## Supplied passage
= Beginning of Section =

Civil society and public health groups under the aegis of the Nigeria Tobacco Control Alliance (NTCA) have opposed the “Draft Policy on Conventional Tobacco and Non-Combusted Alternatives to Cigarette Smoking” advanced by the tobacco industry, urging the Federal Ministry of Industry, Trade and Investment to jettison the proposal and the spurious narratives that are used to justify it.
Public health groups learnt that the tobacco industry proposal which is being considered by the Ministry seeks to develop a regulatory framework to encourage smokers to switch from conventional or combustible cigarettes to Heated Tobacco Products (HTPs).
The NTCA, in a letter to the Honourable Minister of Industry, Trade and Investment, Niyi Adebayo, dated July 28, stated that the draft policy is misleading, contravenes the National Tobacco Control (NTC) Act, 2015; its Regulations of 2019, and the World Health Organization’s Framework Convention on Tobacco Control (WHO-FCTC) which Nigeria ratified in 2005.
In the letter titled ‘Attempts by the tobacco industry to create a constitutional crisis in Nigeria and the attendant public health concerns,’ signed by NTCA Board Chair, Akinbode Oluwafemi, the group referenced Section 1(m) of the NTC Act which states that Nigeria’s obligation under Article 5.3 of the WHO FCTC includes ensuring that tobacco control policies are implemented over and above any contrary interest of the commercial and other vested interests of the tobacco industry on account of the inherent and irreconcilable conflict of interest between the goals of public health policies for tobacco control and the commercial interests of the tobacco industry.
Copies of the letter were sent to the president, vice-president, senate president, speaker of the House of Representatives, secretary to the government, Attorney-General of the Federation as well as the Minister of Health.
The group insisted that the misleading claims by the tobacco industry on e-cigarettes and other so-called alternatives have been debunked by the WHO, which has repeatedly said that e-cigarettes and HTPs are “undoubtedly harmful” and that countries “that have not banned [e-cigarettes] should consider regulating them as harmful products.”

= End of Section =

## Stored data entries

= Beginning of Section =

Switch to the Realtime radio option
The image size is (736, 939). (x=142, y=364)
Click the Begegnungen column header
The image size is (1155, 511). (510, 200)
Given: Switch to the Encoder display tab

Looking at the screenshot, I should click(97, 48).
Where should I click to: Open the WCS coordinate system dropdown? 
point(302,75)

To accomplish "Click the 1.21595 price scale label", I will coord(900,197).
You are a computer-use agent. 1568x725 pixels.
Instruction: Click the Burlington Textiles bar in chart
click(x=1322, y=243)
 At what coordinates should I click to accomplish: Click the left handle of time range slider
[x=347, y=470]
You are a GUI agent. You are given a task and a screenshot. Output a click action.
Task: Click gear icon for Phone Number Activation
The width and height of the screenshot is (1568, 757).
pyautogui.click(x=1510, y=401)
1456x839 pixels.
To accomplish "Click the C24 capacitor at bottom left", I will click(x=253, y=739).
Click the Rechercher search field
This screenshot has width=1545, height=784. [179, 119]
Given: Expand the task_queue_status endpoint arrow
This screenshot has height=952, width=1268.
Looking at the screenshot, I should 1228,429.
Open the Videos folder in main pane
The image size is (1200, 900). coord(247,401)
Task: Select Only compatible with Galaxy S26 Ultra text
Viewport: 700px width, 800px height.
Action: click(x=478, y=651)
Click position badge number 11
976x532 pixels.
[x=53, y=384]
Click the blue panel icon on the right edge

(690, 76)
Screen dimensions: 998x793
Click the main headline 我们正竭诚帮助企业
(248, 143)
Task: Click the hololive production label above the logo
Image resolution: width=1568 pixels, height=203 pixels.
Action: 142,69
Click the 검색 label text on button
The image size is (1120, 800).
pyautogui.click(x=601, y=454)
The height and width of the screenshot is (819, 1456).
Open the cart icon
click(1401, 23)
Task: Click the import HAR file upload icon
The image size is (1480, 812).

= End of Section =

## Task 1
Answer these questions using the article on the tobacco draft policy.
(a) Which ministry is urged to drop the tobacco industry's proposal?
(b) Who signed the NTCA letter to the minister?
(c) In what year did Nigeria ratify the WHO Framework Convention on Tobacco Control?
## Task 2
Write the next part of the article on the tobacco draft policy, picking up right after its final sentence.

## Reply 1
(a) The Federal Ministry of Industry, Trade and Investment.
(b) Akinbode Oluwafemi, the NTCA Board Chair.
(c) 2005.

## Reply 2
Countries that have banned e-cigarettes are Argentina, Brazil, Brunei, Cambodia, Ethiopia, The Gambia, India, Iran, Lebanon, Macau, Mauritius, Mexico, Oman, Panama, Qatar, Singapore, Sri Lanka, Suriname, Syria, Thailand, Timor-Leste, Turkmenistan, Uganda, and Uruguay. The HTPs have also been banned in Australia, Brunei, Brazil, Cambodia, Ethiopia, Finland, India, Malta, Mexico, Panama, Qatar, Singapore, Sri Lanka, Thailand, Turkey, and Uganda.
The NTCA urged the minister to note that the United States Food and Drug Administration (FDA) had denied Philip Morris’ claim that switching from combustible cigarettes to the company’s HTP brand, IQOS, will reduce the risk of disease and stated: “[Philip Morris] has not demonstrated that as actually used by consumers, the products sold or distributed with the proposed modified risk information will significantly reduce harm and the risk of tobacco‐related disease…”.
Importantly, the group, continued, the FDA did not find either that IQOS is “safe” or even “safer” than other tobacco products or that IQOS can help smokers quit and banned Philip Morris from making claims in the U.S. that switching completely from conventional cigarettes to the IQOS system can reduce the risks of tobacco‐related diseases”; and switching completely to IQOS presents less risk of harm than continuing to smoke cigarettes.”
According to the letter, “Given the significant scientific uncertainty about the overall risks and potential benefits of e-cigarette use in adults (and its known harms to the youth) and the evidence to date of the harmful effects of HTPs, every novel tobacco product including HTPs and ENDS should be banned in Nigeria while every new product should be subjected to thorough scrutiny by the Federal Ministry of Health and other relevant regulatory agencies in the country”.
The NTCA reminded the minister that Nigeria is currently burdened with cardiovascular diseases which have led to the loss of manpower and the attendant burden on public healthcare facilities.
It cited the Tobacco Atlas, which recently documented that about 16,100 Nigerians die yearly from tobacco-related causes and empirical studies which show that the nation loses about $800 million annually including direct costs related to healthcare expenditures and indirect costs related to lost productivity due to early mortality and morbidity caused by tobacco use.
The group urged the minister to disallow any entity from misleading the ministry through spurious narratives of employment generation, exports potential, revenue for the government and other “empty promises.”